Hazen-Williams vs. Darcy-Weisbach: Which Should You Choose?
Compare Hazen-Williams and Darcy-Weisbach for pipe friction loss, accuracy, simplicity, fluid type, and when to use each equation.
When it comes to designing and evaluating fluid flow in pipes, the Hazen-Williams and Darcy-Weisbach equations are essential tools for engineers. Both equations allow you to calculate pressure drop from friction in pipes, a crucial part of plumbing and HVAC system design.
Read on for an in-depth breakdown of Hazen-Williams vs. Darcy-Weisbach, encompassing their respective advantages and disadvantages, to help you determine which equation is most suitable for your project.
Hazen-Williams Equation
Commonly used for water flow through pipes, the Hazen-Williams equation is as follows:
hf = (10.67 × L × Q^1.852) / (C^1.852 × D^4.87)
Note: the constant 10.67 only applies to metric units. For imperial units, use a constant of 4.73:
hf = (4.73 × L × Q^1.852) / (C^1.852 × D^4.87)
Where:
- hf is the head loss due to friction (m/ft)
- L is the pipe length (m/ft)
- Q is the flow rate (m³/s/ft³/s)
- C is the Hazen-Williams coefficient (dimensionless)
- D is the internal pipe diameter (m/ft)
| Symbol | Parameter | Metric Unit | Imperial Unit |
|---|---|---|---|
| hf | Head loss due to friction | meters (m) | feet (ft) |
| L | Pipe length | meters (m) | feet (ft) |
| Q | Flow rate | m³/s | cubic feet/sec (cfs) |
| C | Hazen-Williams coefficient | dimensionless | dimensionless |
| D | Pipe diameter | meters (m) | inches (in) |
Hazen-Williams Roughness Coefficient
The Hazen-Williams roughness coefficient (C) represents the relative roughness of the interior surface of a pipe.
It is a dimensionless empirical value used in the Hazen-Williams equation to account for the effect of pipe material on flow resistance.

## Task to complete
Please continue the Hazen-Williams vs. Darcy-Weisbach comparison from its last sentence onward.

Text and item location listing:
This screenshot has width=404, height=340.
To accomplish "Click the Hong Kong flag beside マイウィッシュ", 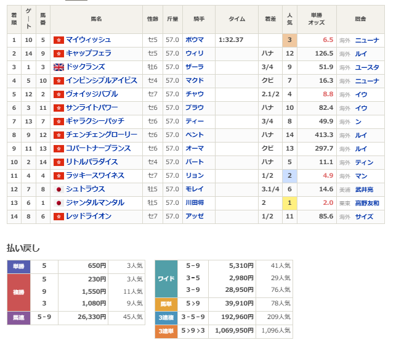I will [59, 40].
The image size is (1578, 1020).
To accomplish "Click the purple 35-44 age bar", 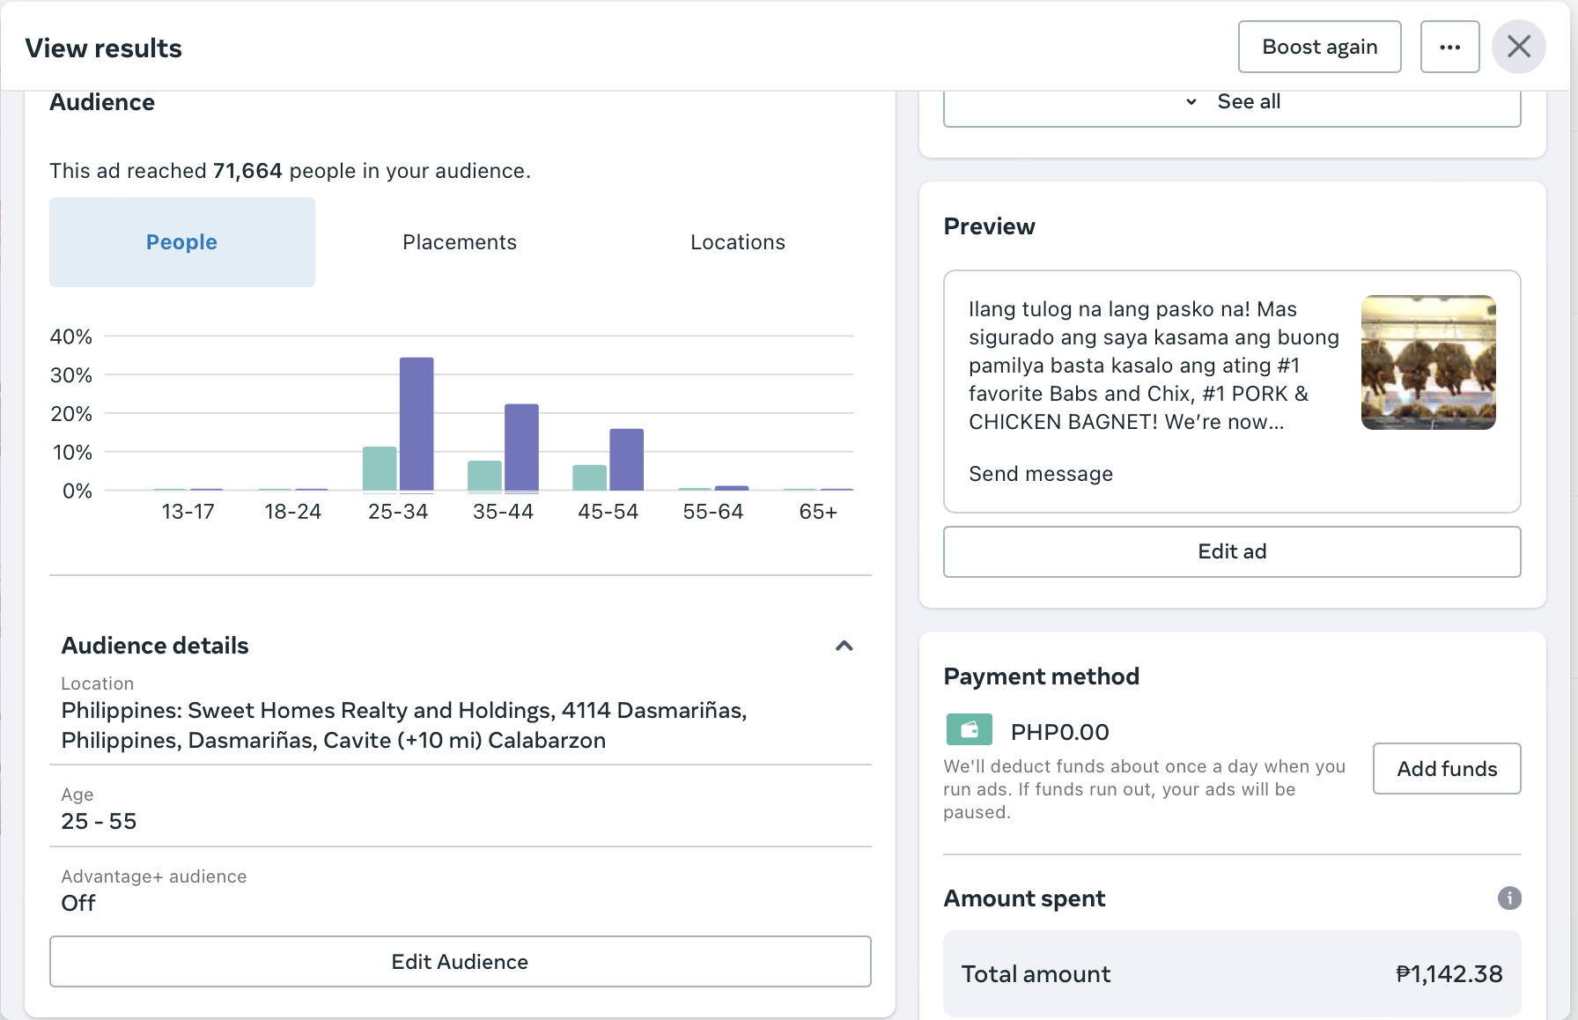I will pos(521,447).
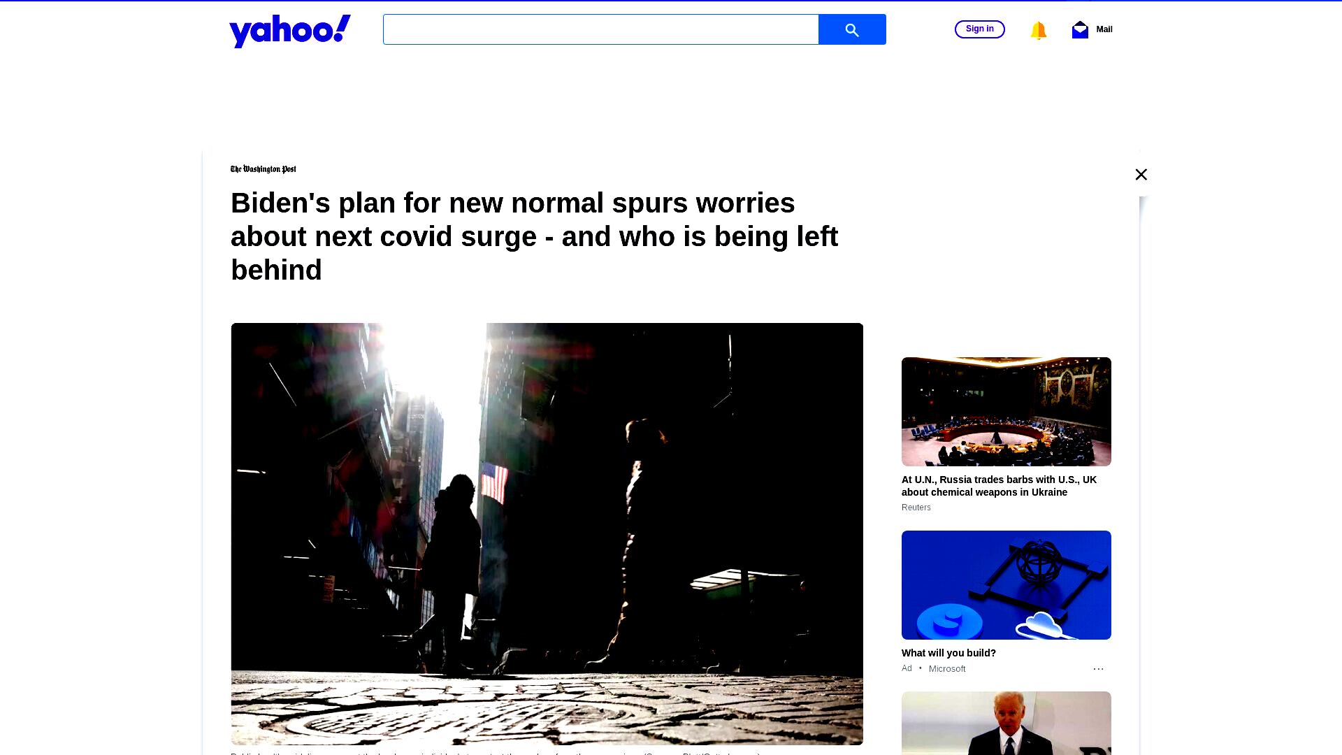Click the Biden's plan article headline
This screenshot has height=755, width=1342.
pyautogui.click(x=534, y=236)

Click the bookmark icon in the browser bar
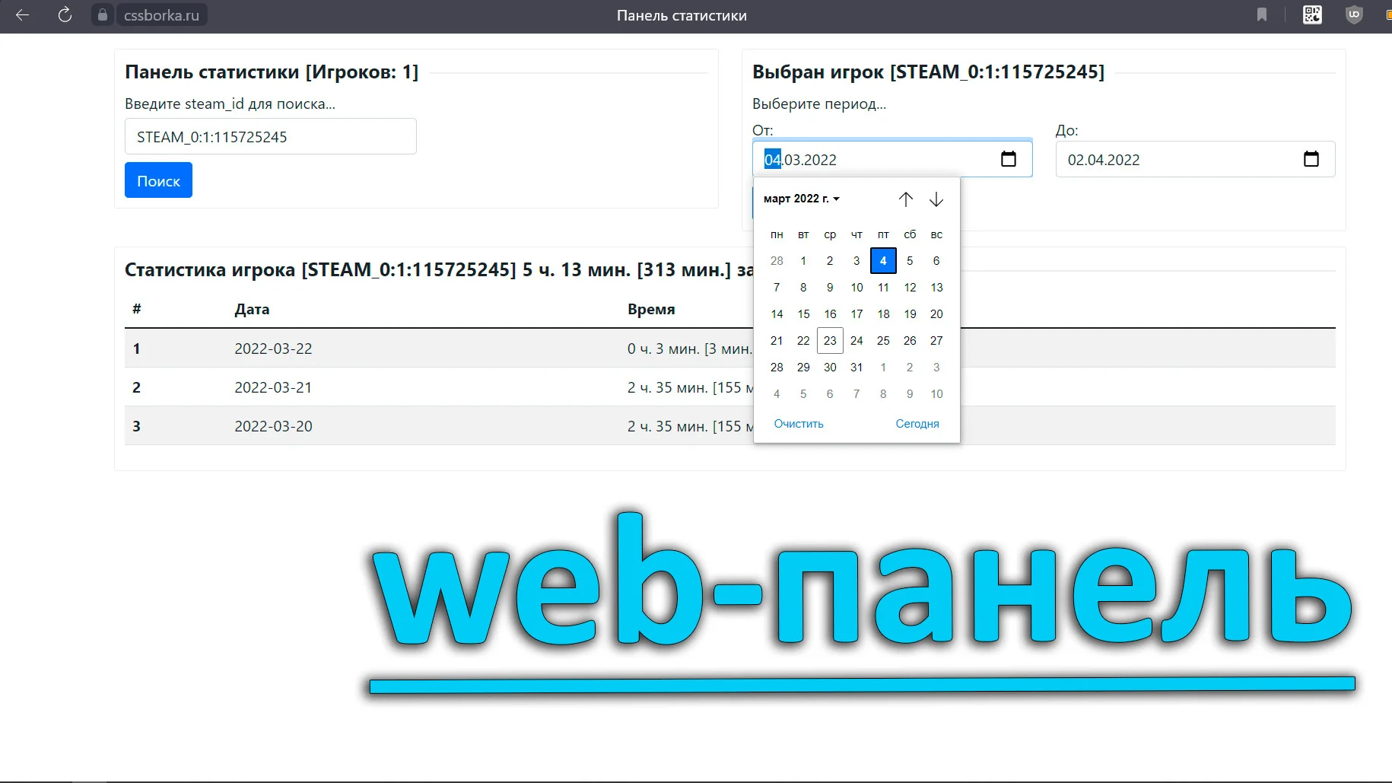click(1262, 14)
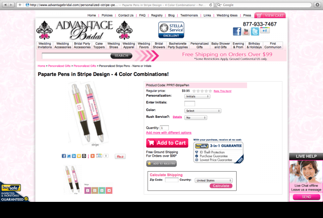323x218 pixels.
Task: Reload the page with the address bar icon
Action: 210,5
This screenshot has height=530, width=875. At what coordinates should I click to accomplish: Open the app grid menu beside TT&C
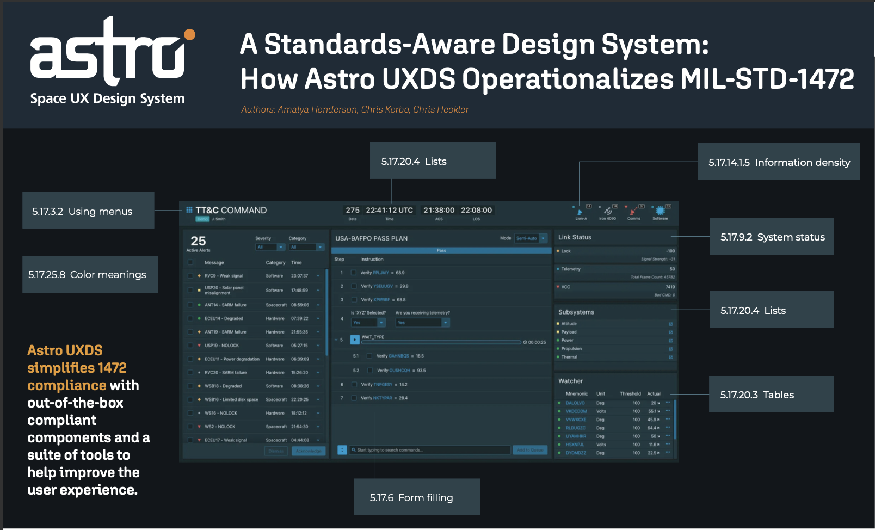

## Result
Higher values of the Hazen-Williams coefficient indicate pipes with smoother interior surfaces, which in turn generally indicate lower head loss.
Here are some common Hazen-Williams roughness coefficients for various pipe materials:
| Pipe Material | Hazen-Williams Coefficient (C) |
|---|---|
| Cast Iron (unlined) | 100–120 |
| Cast Iron (lined) | 130 |
| Ductile Iron (cement lined) | 140 |
| Steel (new) | 140 |
| Steel (galvanized) | 120 |
| Copper | 140–150 |
| PVC and Plastic | 140–150 |
| Asbestos Cement | 140–150 |
| Concrete | 100–140 |
| Corrugated Metal | 60–150 |
| Riveted Steel | 90–110 |
| Vitrified Clay | 110–140 |
Hazen-Williams Equation: Advantages and Disadvantages
The advantages of the Hazen-Williams formula are:
- Simplicity: The Hazen-Williams equation is easier to use than the Darcy-Weisbach equation, as it doesn’t require iterative calculations.
- Ease: This formula estimates friction loss in a pipeline with just a few parameters.
The disadvantages of the Hazen-Williams formula are:
- Limited use: This equation is only applicable to water flow and cannot be used for other fluids.
- Lower accuracy in some scenarios: It is less accurate for larger pipes and higher flow velocities.
Darcy-Weisbach Equation
The Darcy-Weisbach equation is a more versatile and accurate method for calculating head loss due to friction in fluid flow.
The equation is as follows:
hf = (f × L × V^2) / (2 × g × D)
Where:
- hf is the head loss due to friction (m/ft)
- f is the Darcy friction factor (dimensionless)
- L is the pipe length (m/ft)
- V is the flow velocity (m/s / ft/s)
- g is the earth’s gravitational acceleration (9.81 m/s² / 32.2 ft/s²)
- D is the internal pipe diameter (m/ft)
| Symbol | Parameter | Metric Unit | Imperial Unit |
|---|---|---|---|
| hf | Head loss due to friction | meters (m) | feet (ft) |
| f | Darcy friction factor | dimensionless | dimensionless |
| L | Pipe length | meters (m) | feet (ft) |
| V | Flow velocity | m/s | feet per second (fps) |
| g | Gravitational constant | m/s² | feet per second squared (fps²) |
| D | Pipe diameter | meters (m) | inches (in) |
Darcy-Weisbach Equation: Advantages and Disadvantages
The advantages of the Darcy-Weisbach formula are:
- Versatility: The Darcy-Weisbach equation can be used for various fluids, not just water.
- Accuracy: It provides more accurate results for a wide range of pipe sizes and flow velocities.
The disadvantages of the Darcy-Weisbach formula are:
- Complexity: The equation is more complex, requiring iterative calculations and additional parameters.
- Friction Factor: The user must determine the Darcy friction factor, which can be challenging to estimate accurately.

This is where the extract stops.